Textauszug:
Kuba und antik? Der erste Gedanke bei dieser Verbindung dürfte antiken amerikanischen Straßenkreuzer aus den 50er Jahren gelten, die wohl immer noch die Straßen Havannas befahren. Ein Blick in den Neuen Pauly belehrt immerhin darüber, daß im 19. Jahrhundert eine anspruchsvolle Lateinprüfung zu absolvieren hatte, wer zum zweiten Zyklus des kubanischen Bildungssystem Zugang suchte. Die Lektüre der klassischen römischen Autoren war Pflicht. Im Kielwasser einer solchen Ausrichtung dürften auch Antiken ihren Weg in die Privatsammlungen wohlhabender Kubaner gefunden haben.
Wie ich darauf komme? Nun, Mary Beard kam reisend nach Kuba und dort aus dem Staunen nicht mehr heraus. „I never expected to see so much classical tradition, and classics around the place.“ An einer Hauptstraße Havannas steht eine klassizistische Tempelphantasie im Kolonialstil aus dem Jahr 1828. Das Kapitol verweist auf das in Washington verweist auf das Pantheon in Rom; Nachbildungen der Athena Parthenos stehen dort und in der Universität.
Das Museo de Bellas Artes nennt eine Antikensammlung sein eigen, mit ägyptischen Mumienproträts, einigen offensichtlich gefälschten Gefäßen, aber auch einem wohl echten Stück des Berliner Malers (von einer Leserin des Blogs indes bezweifelt). Hinzu kommt ein kleiner Alma Tadema, eine römische Zeichenklasse, einschließlich Selbstporträt.

Verfügbares Material:
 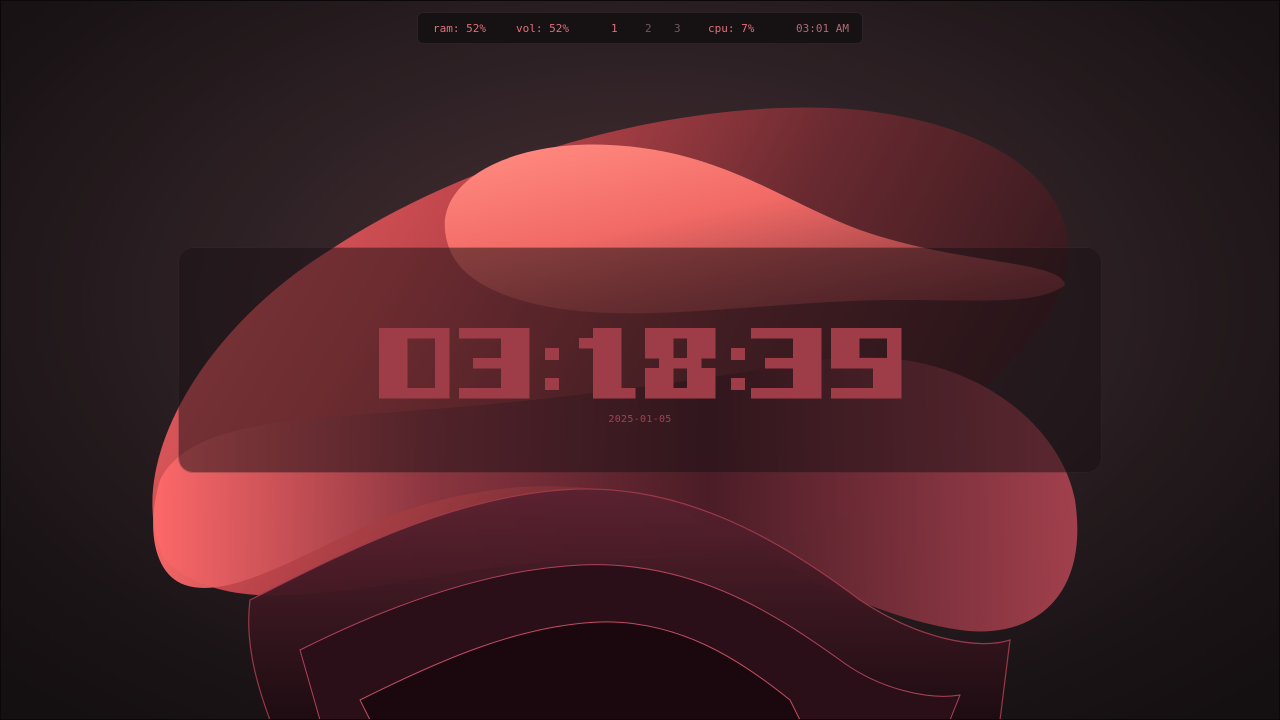 I want to click on clock-time-text: 03:18:39, so click(x=208, y=320).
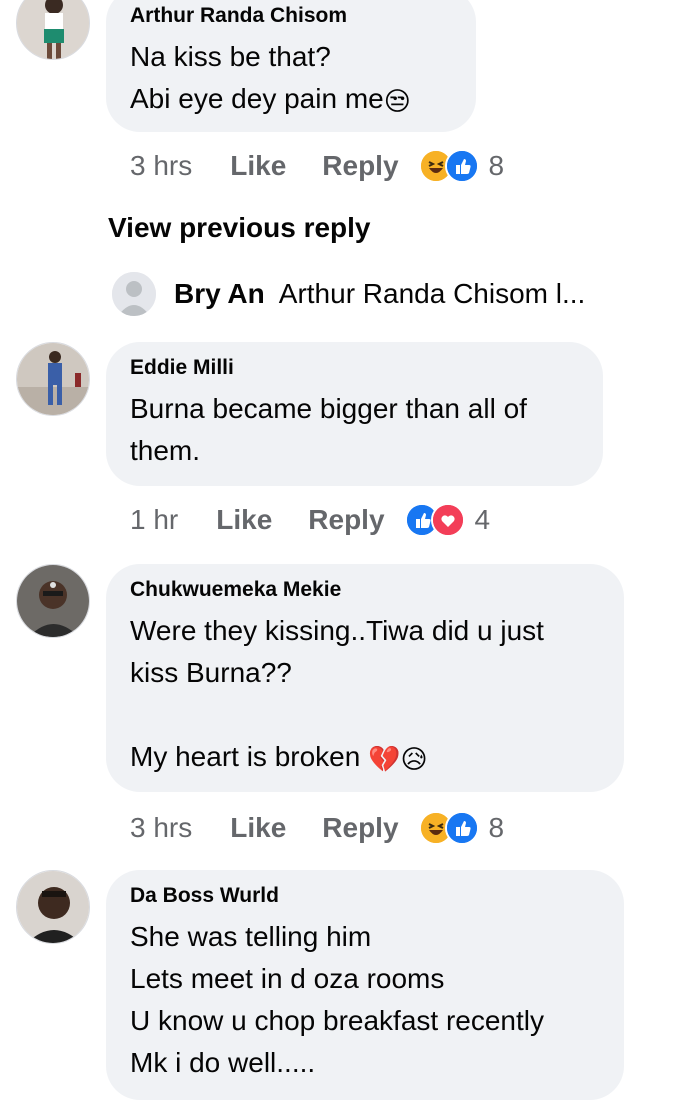  Describe the element at coordinates (397, 100) in the screenshot. I see `unamused-emoji-icon: 😒` at that location.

Aufgaben:
**1.** Was musste laut dem Textauszug im 19. Jahrhundert ablegen, wer Zugang zum zweiten Zyklus des kubanischen Bildungssystems suchte?
**2.** Warum dürften Antiken laut dem Textauszug in die Privatsammlungen wohlhabender Kubaner gelangt sein? Erkläre es in ein bis drei Sätzen.
**3.** Gib den Textauszug wortgetreu wieder. Beginne bei den Worten „Das Museo de“ und höre nach „Zeichenklasse, einschließlich Selbstporträt.“ auf.

Lösungen:
**1.** Eine anspruchsvolle Lateinprüfung.

**2.** Das kubanische Bildungssystem war im 19. Jahrhundert klassisch ausgerichtet. Für den zweiten Zyklus war eine anspruchsvolle Lateinprüfung nötig, und die Lektüre der klassischen römischen Autoren war Pflicht. Im Kielwasser dieser Ausrichtung dürften auch Antiken ihren Weg in solche Sammlungen gefunden haben.

**3.**
Das Museo de Bellas Artes nennt eine Antikensammlung sein eigen, mit ägyptischen Mumienproträts, einigen offensichtlich gefälschten Gefäßen, aber auch einem wohl echten Stück des Berliner Malers (von einer Leserin des Blogs indes bezweifelt). Hinzu kommt ein kleiner Alma Tadema, eine römische Zeichenklasse, einschließlich Selbstporträt.